Nous, peuples des colonies antillaises de la France, sommes les premiers concernés par le vote d’une loi scélérate instituant une présomption de légitime défense au bénéfice des forces de l’ordre qui, dans l’exercice de leurs fonctions, tueraient avec leur arme à feu une ou plusieurs personnes. Les premiers concernés parce que, rapporté à la population, le nombre de tuéEs ou d’estropiéEs par les forces de répression bat les records aussi clairement que celui des cancers de la prostate.

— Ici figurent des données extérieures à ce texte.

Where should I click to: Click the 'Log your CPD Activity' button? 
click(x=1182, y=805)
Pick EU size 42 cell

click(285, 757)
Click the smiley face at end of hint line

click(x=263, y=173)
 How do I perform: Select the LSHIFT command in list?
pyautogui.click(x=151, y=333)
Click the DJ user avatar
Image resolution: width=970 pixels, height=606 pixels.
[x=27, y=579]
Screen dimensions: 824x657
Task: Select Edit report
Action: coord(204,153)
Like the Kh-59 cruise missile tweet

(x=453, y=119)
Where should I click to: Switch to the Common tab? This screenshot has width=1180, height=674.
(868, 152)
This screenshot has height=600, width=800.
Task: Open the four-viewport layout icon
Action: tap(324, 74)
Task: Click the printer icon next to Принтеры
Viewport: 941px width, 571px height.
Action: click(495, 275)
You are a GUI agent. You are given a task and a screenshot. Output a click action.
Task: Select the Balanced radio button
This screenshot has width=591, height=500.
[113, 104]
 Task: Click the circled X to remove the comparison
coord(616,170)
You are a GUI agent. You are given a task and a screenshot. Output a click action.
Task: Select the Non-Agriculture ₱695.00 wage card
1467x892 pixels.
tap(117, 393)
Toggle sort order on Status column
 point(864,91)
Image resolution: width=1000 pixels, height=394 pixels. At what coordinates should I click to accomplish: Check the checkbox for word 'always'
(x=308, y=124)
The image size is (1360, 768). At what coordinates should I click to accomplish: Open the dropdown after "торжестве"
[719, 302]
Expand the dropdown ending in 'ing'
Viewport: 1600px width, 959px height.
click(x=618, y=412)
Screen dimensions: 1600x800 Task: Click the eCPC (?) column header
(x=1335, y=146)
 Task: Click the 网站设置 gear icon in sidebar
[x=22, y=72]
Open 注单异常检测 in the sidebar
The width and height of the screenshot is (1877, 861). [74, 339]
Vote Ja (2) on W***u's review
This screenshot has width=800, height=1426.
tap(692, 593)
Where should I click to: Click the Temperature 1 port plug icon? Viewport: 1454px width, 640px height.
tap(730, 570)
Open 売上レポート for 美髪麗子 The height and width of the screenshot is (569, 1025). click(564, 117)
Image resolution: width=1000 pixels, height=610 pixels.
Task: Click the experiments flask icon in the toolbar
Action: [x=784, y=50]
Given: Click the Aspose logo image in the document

Dans le discours officiel, le monopole de la violence reconnu à l’État a une contrepartie. Les forces « de l’ordre » doivent prouver, en cas de drames, qu’elles ont agi de façon proportionnée, en état de légitime défense, en respectant certains préalables déontologiques. Ce sont ces exigences qui volent en éclat dans la loi aux relents trumpistes adoptée le mardi 7 juillet par l’Assemblée nationale, venant d’un gouvernement reprenant une proposition LR ardemment soutenue par toutes les droites galvanisées.
En conséquence, c’est à la victime d’une violence policière ou gendarmesque qu’il reviendra désormais de prouver que le ou les auteurs du tir n’ont pas agi suivant la procédure légale lors de l’usage de leur arme. On comprend pourquoi les opposantEs à cette loi parlent de « permis de tuer ». Le renversement de la charge de la preuve aboutit à une sévère réduction des droits des éventuelles victimes au profit des acteurs de ce qu’on appelle sournoisement des « bavures policières ».
Alliance, le syndicat d’extrême droite de la police, jubile. Noirs, Arabes, gauchistes, gens du voyage, écologistes, syndicalistes, contestataires de toutes sortes n’ont qu’à bien se tenir. Sinon, c’est post-mortem que certainEs devront ramasser les preuves du comportement inapproprié des agents. Chez nous même, certains représentants syndicaux ne cachent pas leur satisfaction, comme si un seul d’entre eux avait été inquiété, voire sanctionné, en pareil cas !
On imagine ce que cela donnerait si cette engeance bénéficiait de surcroît de l’arrivée au pouvoir de la coalition des droites déjà acquises à la noble cause !
Mais déjà, un heureux vent de protestation semble se lever.